Ajansların bağımsız olması bürokrasinin azalması, esnek yapıda olmaları, daha hırslı ve kalıplardan uzak çalışmaları anlamına gelir. Ancak bir ajans sırf bağımsız olduğu için yaratıcıdır denilemez. Pazarlama iletişimini iyi bilen, markayı iyi anlayan ve mecradan önce fikri düşünen ajanslar, markaya yarar sağlayan yaratıcı fikirlere imza atabilir. Makbul olan şans eseri büyük bir fikir bulmak değil, bunu iletişimin devamlı bir parçası haline getirebilmektir.
Biz fikri bulup, arkamıza yaslanıp aferin almaya bakmayız.

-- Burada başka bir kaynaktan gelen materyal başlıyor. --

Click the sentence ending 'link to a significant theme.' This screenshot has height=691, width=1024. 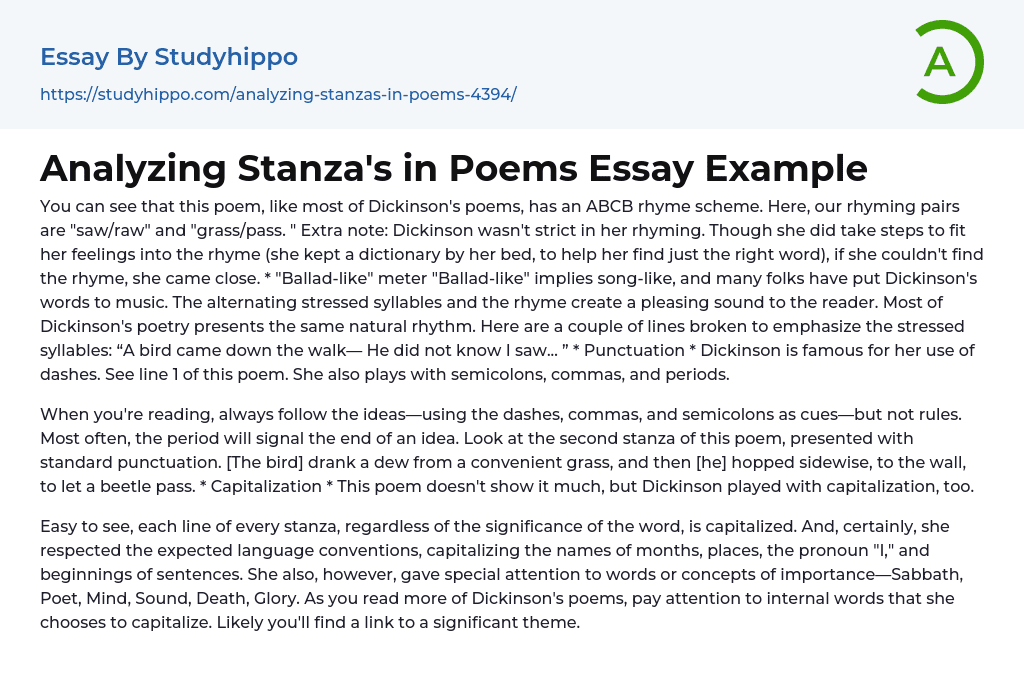pos(439,622)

O iyi fikrin hayata geçene kadar atlatmak zorunda olduğu engellerden minimum hasarla çıkabilmesi ve hak ettiği şekilde tüketicilerle buluşabilmesine önem veririz.
Hayata geçmeyen fikirlerin ne ajansa ne de reklamverene faydası vardır.

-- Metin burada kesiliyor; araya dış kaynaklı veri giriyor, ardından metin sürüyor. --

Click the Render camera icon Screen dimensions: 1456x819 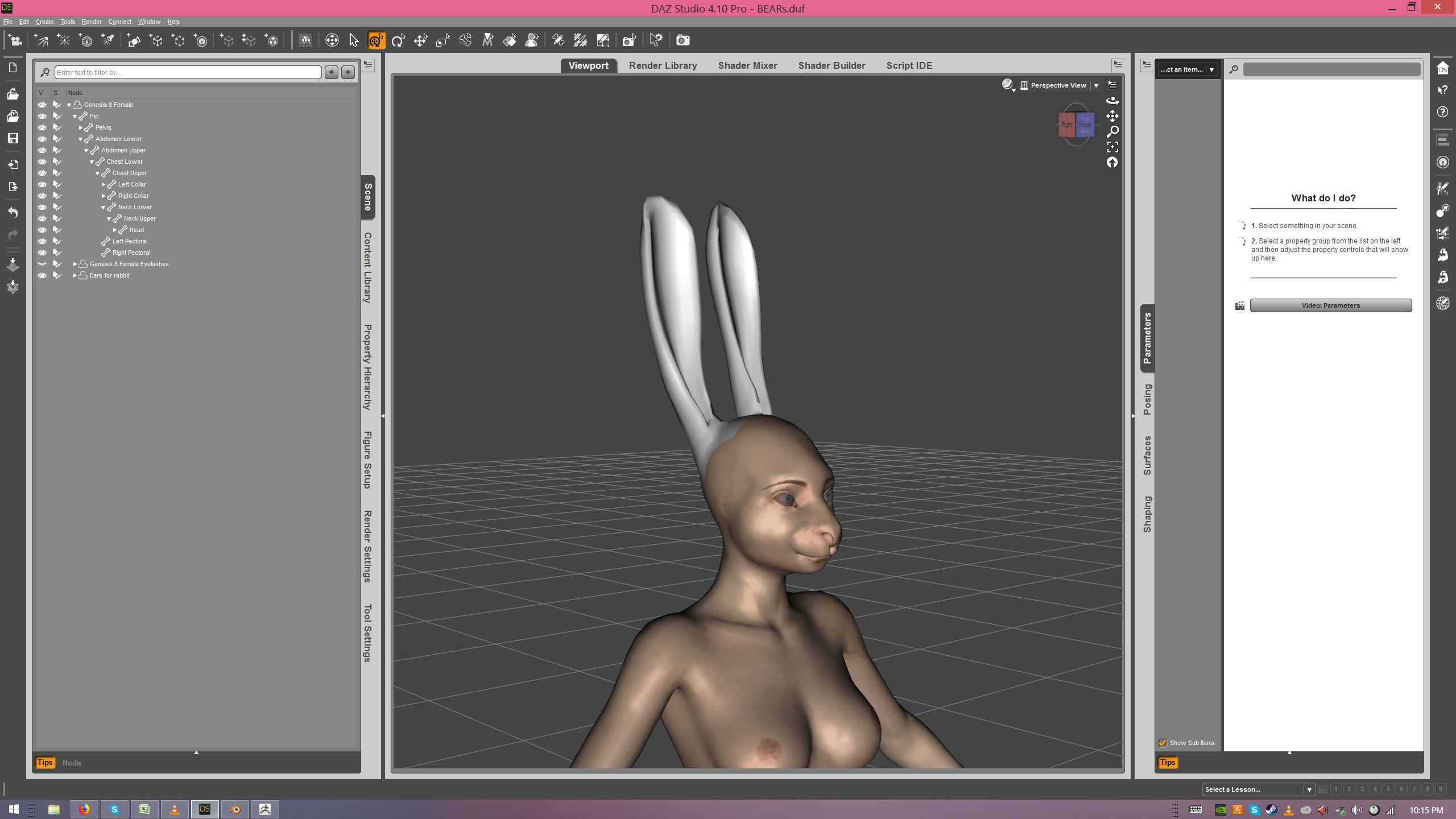[x=682, y=40]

Dünyada ve ülkemizde işini ciddiye alan, hizmet verdiği markaya en iyisini sunmak; katma değer yaratmak; o markayı rakiplerinden hatta toplam reklam dünyasında olup bitenlerden ayrıştırmak için çalışan pek çok yetkin reklamcı ve ajans var.
Bu ajanslar, başardıklarıyla network ajansların da yeniden yapılanmalarına neden olacak itici gücü oluşturuyor.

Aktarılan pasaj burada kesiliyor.